__The data__:
((
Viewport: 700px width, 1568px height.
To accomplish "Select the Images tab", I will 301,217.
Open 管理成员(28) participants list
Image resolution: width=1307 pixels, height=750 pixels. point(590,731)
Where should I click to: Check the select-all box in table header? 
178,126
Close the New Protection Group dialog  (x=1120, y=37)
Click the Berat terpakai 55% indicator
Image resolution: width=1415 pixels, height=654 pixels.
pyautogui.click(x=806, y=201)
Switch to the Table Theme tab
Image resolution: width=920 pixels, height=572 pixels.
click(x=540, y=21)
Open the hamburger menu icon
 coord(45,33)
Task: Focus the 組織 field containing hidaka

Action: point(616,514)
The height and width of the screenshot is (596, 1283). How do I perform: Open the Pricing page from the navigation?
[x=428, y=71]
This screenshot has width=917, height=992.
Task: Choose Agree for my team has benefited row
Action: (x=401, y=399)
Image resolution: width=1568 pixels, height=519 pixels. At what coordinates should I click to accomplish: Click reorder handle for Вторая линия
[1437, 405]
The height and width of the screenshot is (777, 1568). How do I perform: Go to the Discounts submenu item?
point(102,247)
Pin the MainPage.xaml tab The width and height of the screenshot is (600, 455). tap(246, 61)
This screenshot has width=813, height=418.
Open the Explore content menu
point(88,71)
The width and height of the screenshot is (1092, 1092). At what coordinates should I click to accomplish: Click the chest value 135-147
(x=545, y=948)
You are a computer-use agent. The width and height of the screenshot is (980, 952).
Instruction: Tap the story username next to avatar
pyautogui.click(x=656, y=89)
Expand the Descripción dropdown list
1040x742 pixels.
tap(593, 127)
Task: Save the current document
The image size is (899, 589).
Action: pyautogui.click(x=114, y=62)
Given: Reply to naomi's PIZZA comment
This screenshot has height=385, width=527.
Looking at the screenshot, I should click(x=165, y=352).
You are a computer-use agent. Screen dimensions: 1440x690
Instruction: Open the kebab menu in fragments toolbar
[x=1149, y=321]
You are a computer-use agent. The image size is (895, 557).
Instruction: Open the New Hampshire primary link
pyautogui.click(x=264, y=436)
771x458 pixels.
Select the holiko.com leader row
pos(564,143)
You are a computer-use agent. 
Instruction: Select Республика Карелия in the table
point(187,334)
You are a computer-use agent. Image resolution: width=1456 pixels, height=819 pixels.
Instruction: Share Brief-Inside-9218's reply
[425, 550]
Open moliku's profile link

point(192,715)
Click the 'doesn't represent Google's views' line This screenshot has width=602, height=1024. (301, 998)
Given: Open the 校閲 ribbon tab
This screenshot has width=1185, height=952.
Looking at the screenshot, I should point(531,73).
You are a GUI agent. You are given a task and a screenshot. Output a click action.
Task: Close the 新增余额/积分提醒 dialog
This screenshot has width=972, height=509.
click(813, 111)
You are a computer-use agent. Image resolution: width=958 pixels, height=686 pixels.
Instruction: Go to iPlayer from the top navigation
))
__What is being asked__: In the entries above, find the line containing "This screenshot has width=972, height=509.". Set down that line and every line after it through the last one, exactly and alone.

__Problem solution__:
This screenshot has width=972, height=509.
click(813, 111)
You are a computer-use agent. Image resolution: width=958 pixels, height=686 pixels.
Instruction: Go to iPlayer from the top navigation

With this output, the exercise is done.